PEGylation may induce conformational changes, steric interferences, and changes in electrostatic binding (21). The researchers performed a number of experiments to obtain an overall picture. Three undeuterated experiments and two complete HDX experiments were performed for each protein. In total, 10 separate experiments were performed for all forms of G-CSF within two consecutive days, which helps illustrate the importance of automation and robotics.
Significant differences in deuterium incorporation were induced by PEGylation of G-CSF, but the researchers concluded that the changes were quite small and that PEGylation did not result in gross conformational rearrangement of G-CSF (5). The raw differences between specific peptides in the protein chain were charted automatically; if the value of differences exceeded an empirically-determined amount (i.e., 1.5 Da), it was considered significant. The decisions about significant differences are also captured by performing triplicate acquisitions, thus providing a proper basis for judgment. Controls were also used with totally separate duplicate runs of G-CSF or PEGylated G-CSF to demonstrate that the differences observed in the plots of PEGylated versus non-PEGylated were real.
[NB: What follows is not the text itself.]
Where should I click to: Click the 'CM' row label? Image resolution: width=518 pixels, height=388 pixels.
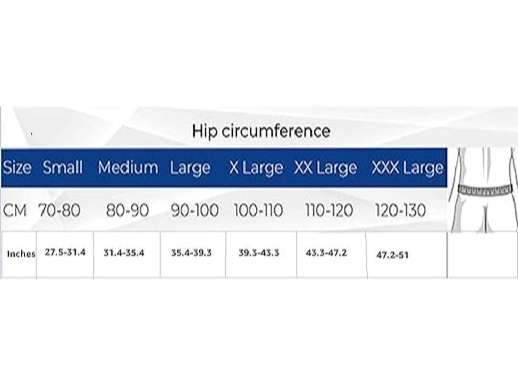15,211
With HDX–MS, this type of study can be directly matched to clinical trial data, especially in situations for which it is known that HOS changes may occur. For this study, the authors commented that the data complexity was greatly reduced though a data processing and presentation format that was designed to facilitate their comparison process. The study demonstrated the immediate utility of HDX–MS for comparability studies as well as protein therapeutic characterization in the biopharmaceutical industry.
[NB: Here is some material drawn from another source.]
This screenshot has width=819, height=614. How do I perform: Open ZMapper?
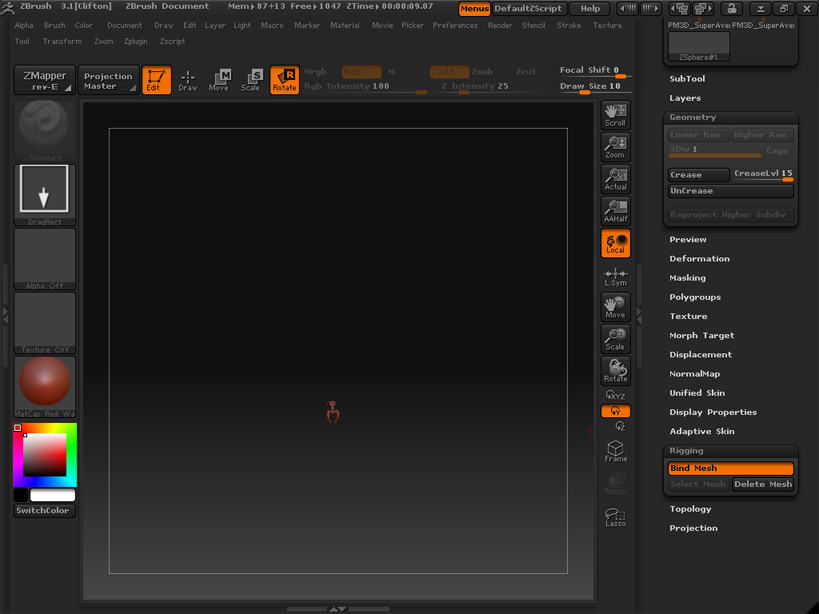(42, 80)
In 2012, FDA released guidelines on biosimilars that specifically called for studies of HOS, following earlier testimony to the US Congress (22, 23). Many national guidelines have, until now, tended to use an all-encompassing description such as "state-of-the-art" technology. The FDA guidelines of 2012 potentially reflect the rapidly expanding set of analytical tools for biotherapeutics, as well as an understanding that techniques to study HOS are increasingly routine.
Even in studies of insulin, which is an extremely well-characterized protein, there is recent evidence for the importance of characterizing HOS to match an innovator product's efficacy. In a case in which a biosimilar insulin was well-characterized, the primary structure, downstream processing aspects, and manufacturing processes were well understood. Unfortunately, the submission failed when clinical data indicated different pharmacokinetics that may well have been predicted by HOS studies (24). The need to characterize HOS is of worldwide concern, as is clear from the wide variety of geographies where such studies are taking place, including Japan (25).
HOS studies have benefitted greatly from advances in technology, informatics, and the robustness of the analytical LC–MS toolkit. In addition, the wider scientific understanding of what is achievable has meant a recent quantum leap in the demand for—and development of—HDX–MS. Like a genie released from its bottle, this powerful capability cannot be put back in the darkness. It will only continue to grow and further inform our understanding of protein biotherapeutics.